The concept that ARVC is a progressive disorder could not only influence treatment plans but also explain the unfavorable outcomes. The high rate of adverse events related to the ICD leads parameters can be explained by the peculiar pathophysiology of ARVC that leads to fibrous and fatty replacement that can both generate difficulties in locating a suitable place to implant the leads, and affect the thresholds and sensitivity during clinical follow-up. The R-wave amplitude is crucial to the performance of ICDs. A fall in the R-wave amplitude (electrical progression) and poor sensing may prevent optimal defibrillator therapy. The concern in this regard assumes an even greater significance in the treatment of patients with ARVC. Previous studies have reported a remarkable decrease in the R-wave amplitude in patients with ARVC with ICDs during long follow-up periods.
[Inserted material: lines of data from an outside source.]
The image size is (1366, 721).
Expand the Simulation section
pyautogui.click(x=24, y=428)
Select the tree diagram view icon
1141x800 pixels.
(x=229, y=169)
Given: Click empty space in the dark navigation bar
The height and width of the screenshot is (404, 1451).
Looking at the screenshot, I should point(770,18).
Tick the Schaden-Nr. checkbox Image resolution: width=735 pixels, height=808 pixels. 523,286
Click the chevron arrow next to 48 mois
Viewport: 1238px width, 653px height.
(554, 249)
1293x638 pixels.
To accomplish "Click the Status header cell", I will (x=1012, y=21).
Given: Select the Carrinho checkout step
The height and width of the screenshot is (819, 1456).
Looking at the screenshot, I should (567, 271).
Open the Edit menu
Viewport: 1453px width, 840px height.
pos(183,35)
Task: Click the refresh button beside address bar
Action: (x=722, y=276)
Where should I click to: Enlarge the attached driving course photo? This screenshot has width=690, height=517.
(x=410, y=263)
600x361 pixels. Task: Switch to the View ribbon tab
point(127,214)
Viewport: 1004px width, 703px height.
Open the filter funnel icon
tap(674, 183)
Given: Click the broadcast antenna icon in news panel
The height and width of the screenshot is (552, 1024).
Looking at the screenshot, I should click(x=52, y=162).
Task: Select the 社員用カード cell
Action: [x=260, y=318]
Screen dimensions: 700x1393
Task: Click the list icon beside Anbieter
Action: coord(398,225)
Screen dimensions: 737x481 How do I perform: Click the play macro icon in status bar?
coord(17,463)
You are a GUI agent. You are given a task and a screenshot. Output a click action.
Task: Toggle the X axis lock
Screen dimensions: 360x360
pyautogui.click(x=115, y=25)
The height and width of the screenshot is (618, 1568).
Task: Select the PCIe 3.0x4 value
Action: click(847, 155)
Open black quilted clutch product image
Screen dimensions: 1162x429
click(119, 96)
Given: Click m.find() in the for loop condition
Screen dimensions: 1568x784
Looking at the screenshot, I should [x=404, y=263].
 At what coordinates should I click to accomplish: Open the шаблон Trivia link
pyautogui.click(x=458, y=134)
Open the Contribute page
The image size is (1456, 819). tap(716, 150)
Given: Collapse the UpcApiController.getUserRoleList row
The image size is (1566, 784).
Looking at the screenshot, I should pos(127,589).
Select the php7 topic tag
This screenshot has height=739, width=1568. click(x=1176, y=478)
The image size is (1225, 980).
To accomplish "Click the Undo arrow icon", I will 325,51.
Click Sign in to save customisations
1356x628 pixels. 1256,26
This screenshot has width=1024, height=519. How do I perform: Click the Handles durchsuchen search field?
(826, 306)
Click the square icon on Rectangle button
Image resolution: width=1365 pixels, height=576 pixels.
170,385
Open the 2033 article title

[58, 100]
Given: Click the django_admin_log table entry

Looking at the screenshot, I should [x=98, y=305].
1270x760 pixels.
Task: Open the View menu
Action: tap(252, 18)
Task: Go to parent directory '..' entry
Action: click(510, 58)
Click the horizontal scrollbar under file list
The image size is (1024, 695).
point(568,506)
Recently, another study underscore the predictive role of echocardiographic markers in determining electrical progression over time in patients with ARVC. They assessed lead parameters in patients with an ICD, at multiple points during the follow-up period. This study which is first study to assess the value of RV 2D and 3D deformation parameters in predicting electrical progression in patients with ARVC, confirms and extends prior observations demonstrating that ARVC is a progressive disease. These findings suggest that echocardiography has a pivotal role in predicting patients at high risk for electrical progression.

In conclusion, based on the results of the studies, ARVC is a progressive cardiomyopathy with marked interpatient variability in the rate of progression. Further multicenter studies with prospective data collection can help elucidate the predictors of adverse outcomes and ultimately reduce disease progression in patients with ARVC.